0

I have a DataFrame containing 8 columns. The time ("Tidspunkt"), flow ("Streamflow"), precipitation ("precip_mean_mm"), the beginning and end of the event for the flow and the precipitation ("begin_rain_checked", "end_rain_checked", "begin_flow_checked", and "end_flow_checked"), and a number assigned on each event ("event_number").

What I want is to extract all the rows for the months October, November, December, January, February, March, and April within all the years of the DataFrame. But I only want full events. So if I have an event in October which started in Septemer I don't want to include it. And if I have an event which started in April and runs into May I do want to include it.

So the the code should be able to both take the months in "Tidspunkt" and the "event_number" into consideration, when extracted the data.

I tried to mask it but it did not work, it gave me the same DataFrame but with an extra column containing the number of the month.

# Get the month values for each row
Rain_Stream['month'] = Rain_Stream['Tidspunkt'].dt.month

# Create a mask for the period of interest (October to April)
mask = ((Rain_Stream['month'] >= 10) | (Rain_Stream['month'] <= 4))

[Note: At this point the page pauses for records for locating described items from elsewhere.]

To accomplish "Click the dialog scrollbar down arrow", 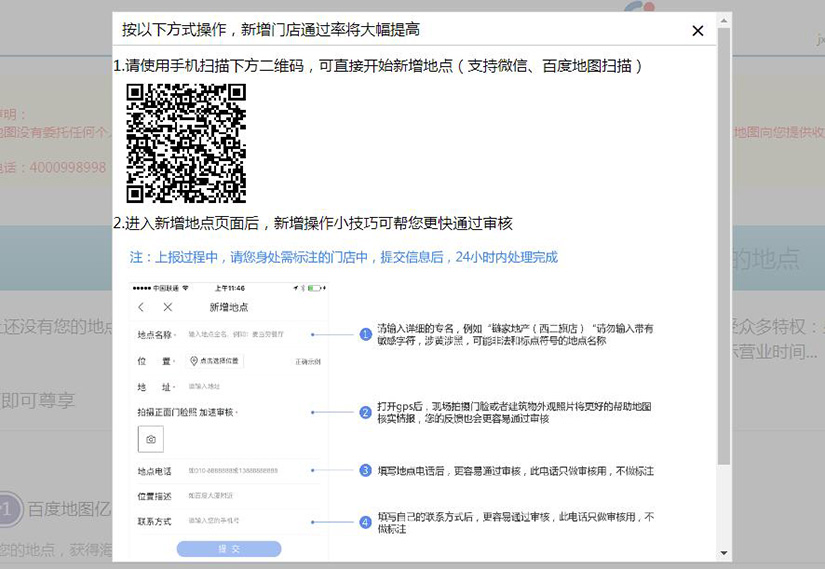I will coord(724,553).
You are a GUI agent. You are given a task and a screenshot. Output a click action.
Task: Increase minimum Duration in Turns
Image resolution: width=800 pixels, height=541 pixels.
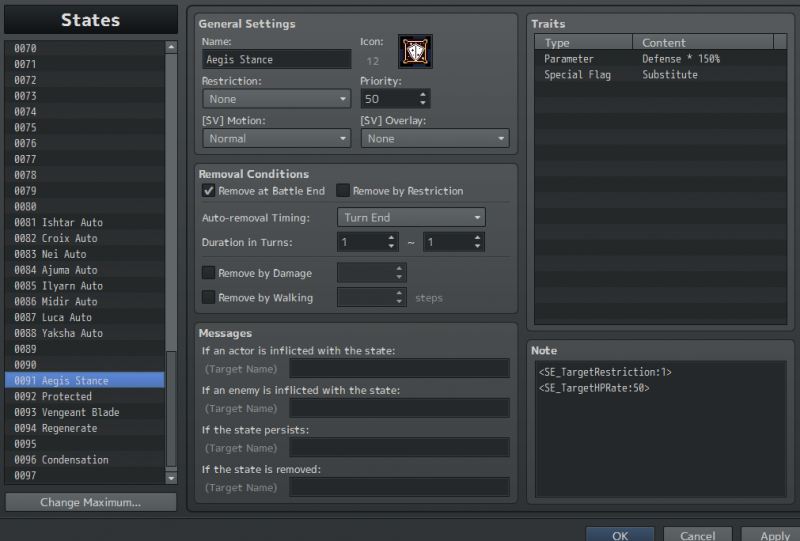[x=391, y=238]
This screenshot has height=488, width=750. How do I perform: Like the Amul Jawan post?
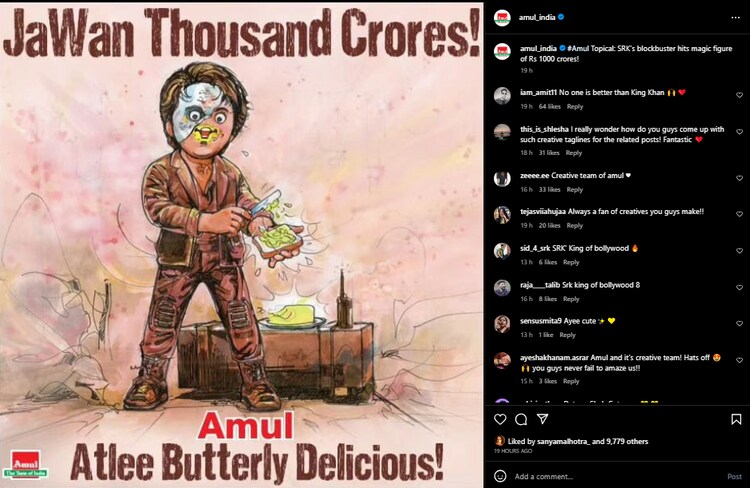click(500, 417)
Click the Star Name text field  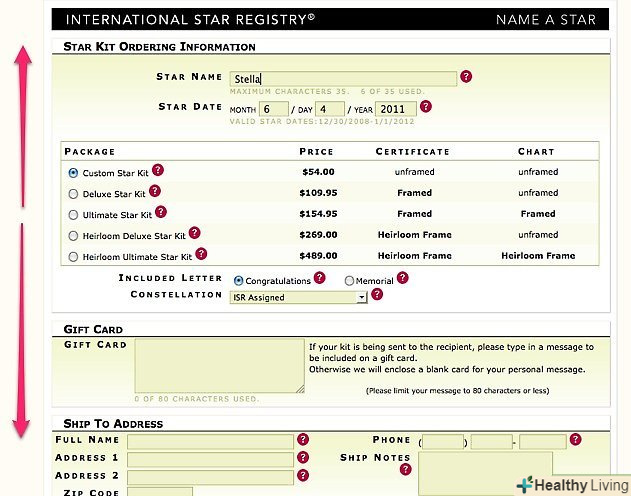click(342, 78)
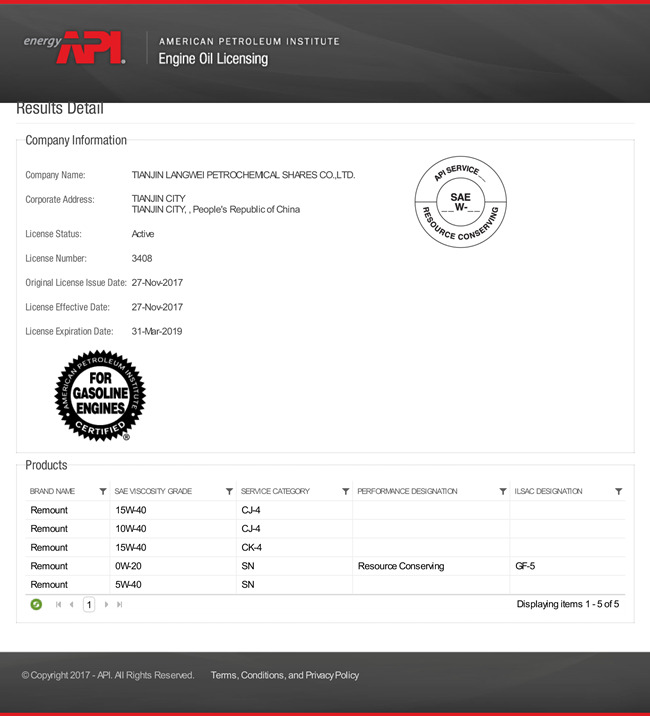Open filter for ILSAC Designation column
The width and height of the screenshot is (650, 716).
pyautogui.click(x=618, y=492)
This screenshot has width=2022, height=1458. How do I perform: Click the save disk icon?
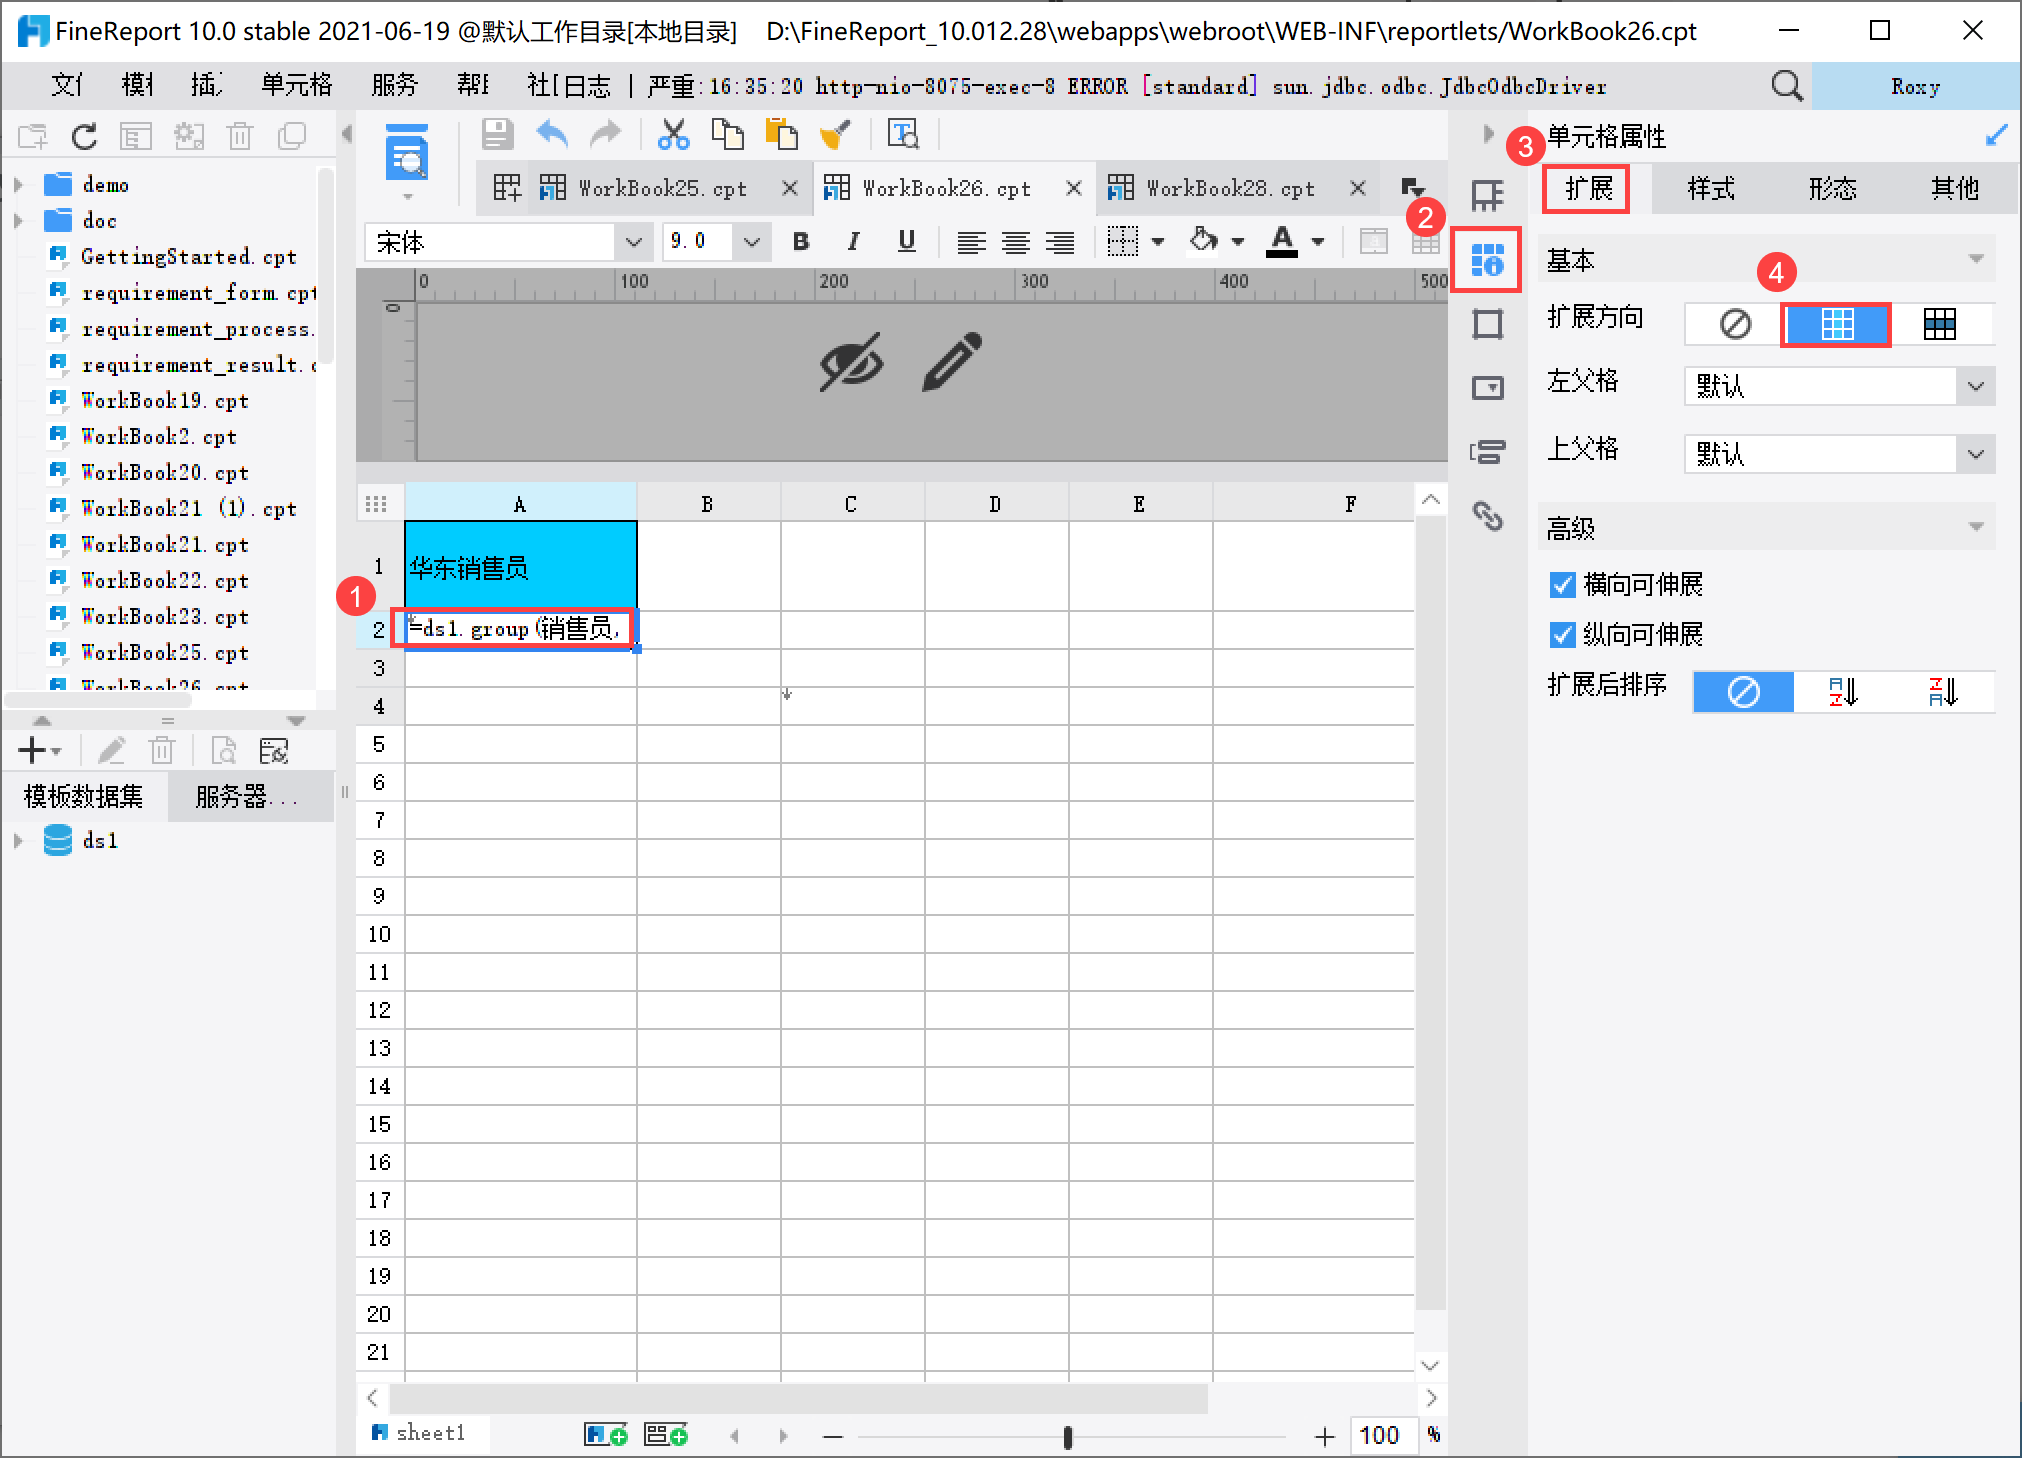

# Create a mask for the start and end of each event
start_mask = Rain_Stream['event_number'].diff() > 0
end_mask = Rain_Stream['event_number'].diff(periods=-1) < 0

# Combine the masks to get the final mask
final_mask = ((start_mask & mask) | (end_mask & mask) | mask)

# Extract the rows that satisfy the final mask
extracted_rs = Rain_Stream[final_mask].reset_index(drop=True)
jonrsharpe
  • 115,751
  • 26
  • 228
  • 437
Camilla T
  • 1
  • 1
  • Please add a [MRE](https://stackoverflow.com/help/minimal-reproducible-example) (also look [here](https://stackoverflow.com/questions/20109391/how-to-make-good-reproducible-pandas-examples)) that replicates your problem. – Timus May 04 '23 at 12:32

1 Answers1

0

I'm not really sure about start_mask and end_mask but at least

final_mask = ((start_mask & mask) | (end_mask & mask))

your final_mask should be like this if you add OR with mask the other 2 conditions are worthless.